Baudelaire par Nadar
    Baudelaire ne parle pas de la fin programmée de toute vie sur la terre à la suite de la disparition certaine du soleil,  dans quelques milliards d’années. Les notions scientifiques de l’époque ne permettaient  peut-être pas de savoir l’âge et la destinée de l’univers en général. Il traite de notre civilisation occidentale, mécanisée déjà à l’excès et qui périrait de par un manque flagrant de clairvoyance, l’homme obnubilé par sa réussite scientifique, proche bientôt de Dieu, mais surtout par les conséquences irréversibles de sa  forte production,  et quand bien même celle-ci  lui permet en un premier temps  d’élever son niveau de vie, tout au moins quant aux  classes les plus favorisées.
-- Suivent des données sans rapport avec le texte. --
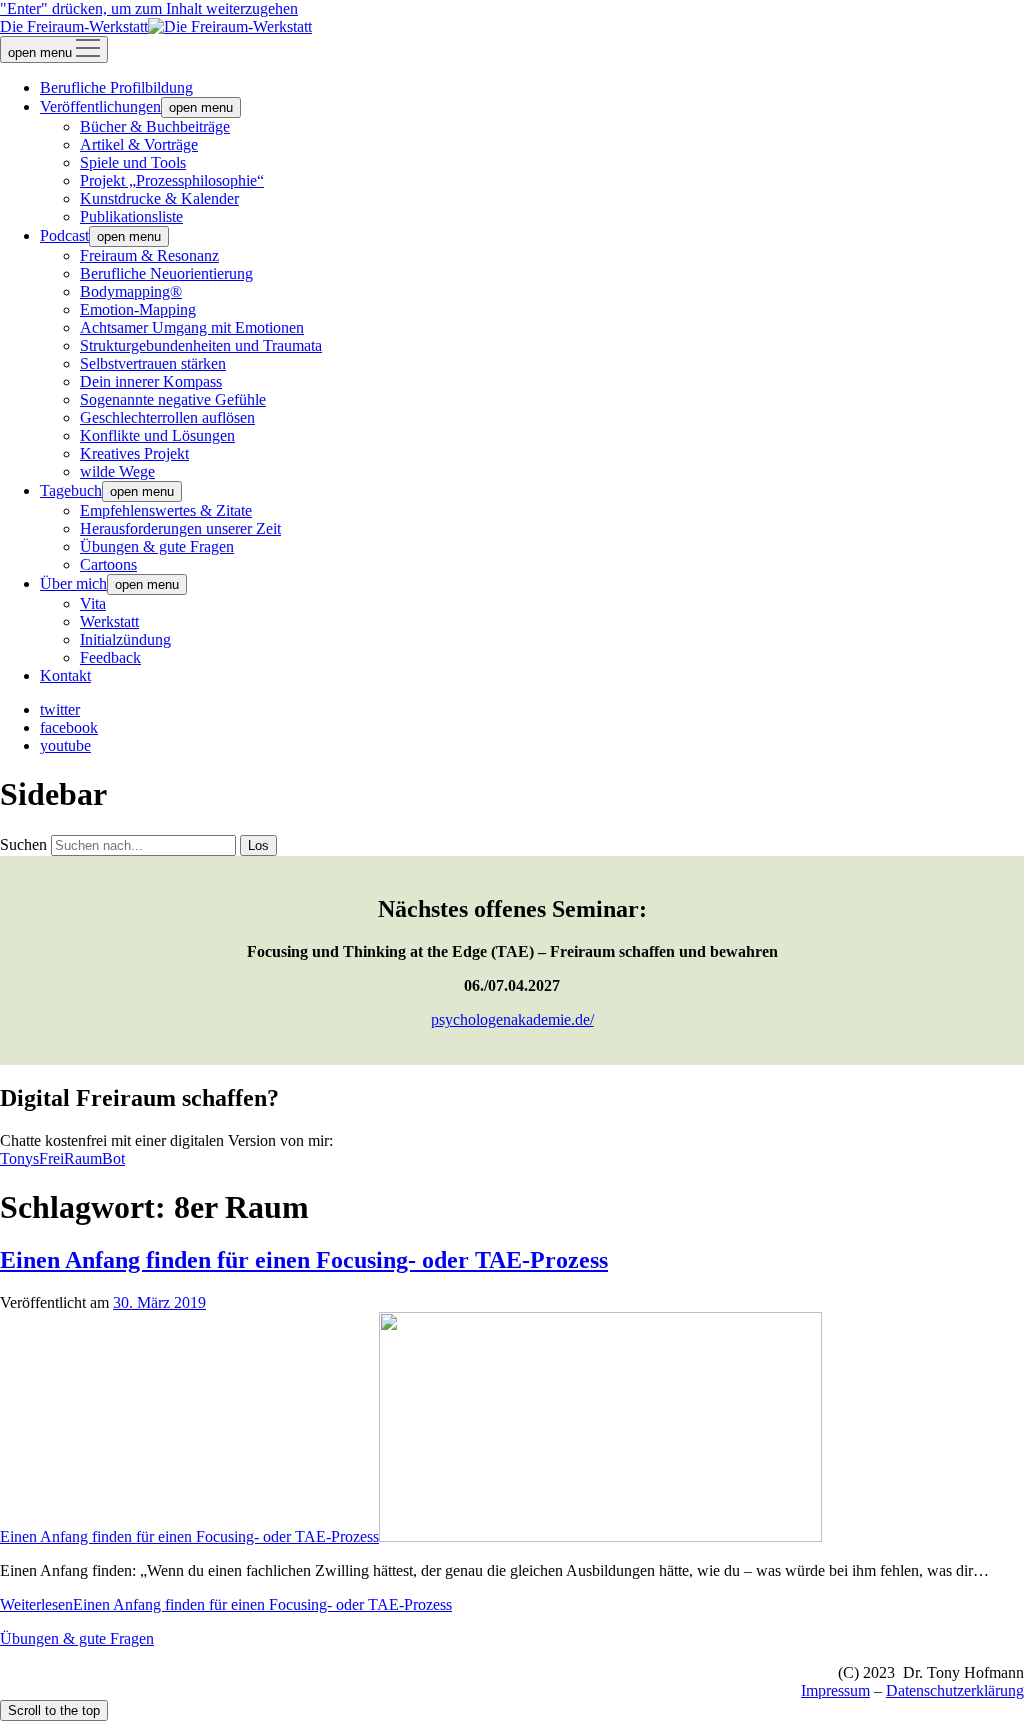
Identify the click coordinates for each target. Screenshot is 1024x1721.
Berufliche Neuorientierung (166, 273)
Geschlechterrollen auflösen (167, 417)
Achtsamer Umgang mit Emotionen (192, 327)
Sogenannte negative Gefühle (173, 399)
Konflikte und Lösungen (157, 435)
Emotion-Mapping (138, 309)
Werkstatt (109, 621)
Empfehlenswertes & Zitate (166, 510)
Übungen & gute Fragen (157, 546)
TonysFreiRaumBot (62, 1158)
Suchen (23, 844)
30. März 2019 (159, 1302)
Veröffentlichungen (100, 106)
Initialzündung (125, 639)
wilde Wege (117, 471)
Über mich (73, 583)
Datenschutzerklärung (955, 1690)
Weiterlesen (226, 1604)
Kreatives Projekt (134, 453)
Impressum (835, 1690)
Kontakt (65, 675)
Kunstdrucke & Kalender (159, 198)
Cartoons (108, 564)
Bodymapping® (131, 291)
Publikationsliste (131, 216)
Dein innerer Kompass (151, 381)
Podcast (64, 235)
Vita (93, 603)
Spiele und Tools (133, 162)
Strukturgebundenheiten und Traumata (201, 345)
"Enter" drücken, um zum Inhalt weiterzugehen (149, 8)
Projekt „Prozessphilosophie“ (172, 180)
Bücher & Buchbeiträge (155, 126)
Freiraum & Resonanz (149, 255)
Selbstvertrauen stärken (153, 363)
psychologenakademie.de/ (512, 1019)
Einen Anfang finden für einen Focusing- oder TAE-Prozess (304, 1260)
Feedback (110, 657)
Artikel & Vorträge (139, 144)
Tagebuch (71, 490)
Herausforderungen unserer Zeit (180, 528)
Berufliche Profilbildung (116, 87)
La production devenant tout. Baudelaire lui parle de commerce, où les enfants même s’y essayeront à l’âge de douze ans et où les filles se prostitueront pour gagner de la tune dès le même âge. Ce qu’on voit dans les journaux de nos jours, du sein et de la fesse à tour de bras, et quel que soit parfois notre plaisir à découvrir de belles femmes, n’est pas là pour contredire le poète. Prêt à tout pour de l’argent, mais plus encore pour de la gloire. Et qu’importent les moyens. Pourvu qu’on en parle. Déshabillons-nous, étalons-nous, et que cela nous conduise sur les sentiers de la gloire.